What you will do
Across the records below, count every line that contains the string "agent", then report the count alone.

Saved entries
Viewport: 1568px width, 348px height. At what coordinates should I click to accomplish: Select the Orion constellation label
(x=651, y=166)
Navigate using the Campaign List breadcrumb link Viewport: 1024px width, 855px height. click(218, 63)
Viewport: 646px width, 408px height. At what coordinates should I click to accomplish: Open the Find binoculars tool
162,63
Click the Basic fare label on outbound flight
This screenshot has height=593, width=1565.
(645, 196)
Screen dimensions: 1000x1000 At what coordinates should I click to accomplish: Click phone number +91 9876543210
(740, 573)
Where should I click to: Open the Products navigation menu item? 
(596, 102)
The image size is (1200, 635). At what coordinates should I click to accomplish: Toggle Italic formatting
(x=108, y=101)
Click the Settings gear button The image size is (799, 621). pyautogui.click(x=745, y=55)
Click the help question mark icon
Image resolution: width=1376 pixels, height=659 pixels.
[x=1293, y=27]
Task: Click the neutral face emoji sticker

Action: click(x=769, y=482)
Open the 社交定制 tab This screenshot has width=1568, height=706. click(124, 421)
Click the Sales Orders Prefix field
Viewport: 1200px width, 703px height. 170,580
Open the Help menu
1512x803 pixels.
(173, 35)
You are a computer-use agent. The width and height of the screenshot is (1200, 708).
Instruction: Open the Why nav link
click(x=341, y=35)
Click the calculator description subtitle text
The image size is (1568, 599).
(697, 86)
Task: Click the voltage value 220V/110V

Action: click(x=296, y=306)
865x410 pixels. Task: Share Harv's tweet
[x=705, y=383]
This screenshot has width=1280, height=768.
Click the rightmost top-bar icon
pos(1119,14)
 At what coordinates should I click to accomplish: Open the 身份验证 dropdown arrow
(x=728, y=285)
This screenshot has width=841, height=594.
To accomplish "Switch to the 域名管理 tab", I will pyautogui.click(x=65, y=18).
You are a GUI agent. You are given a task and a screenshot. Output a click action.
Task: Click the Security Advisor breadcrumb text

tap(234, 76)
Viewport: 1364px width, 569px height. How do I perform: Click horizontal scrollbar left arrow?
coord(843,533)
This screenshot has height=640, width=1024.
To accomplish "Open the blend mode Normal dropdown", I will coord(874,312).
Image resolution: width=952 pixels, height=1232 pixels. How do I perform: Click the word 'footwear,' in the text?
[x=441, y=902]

Output below
2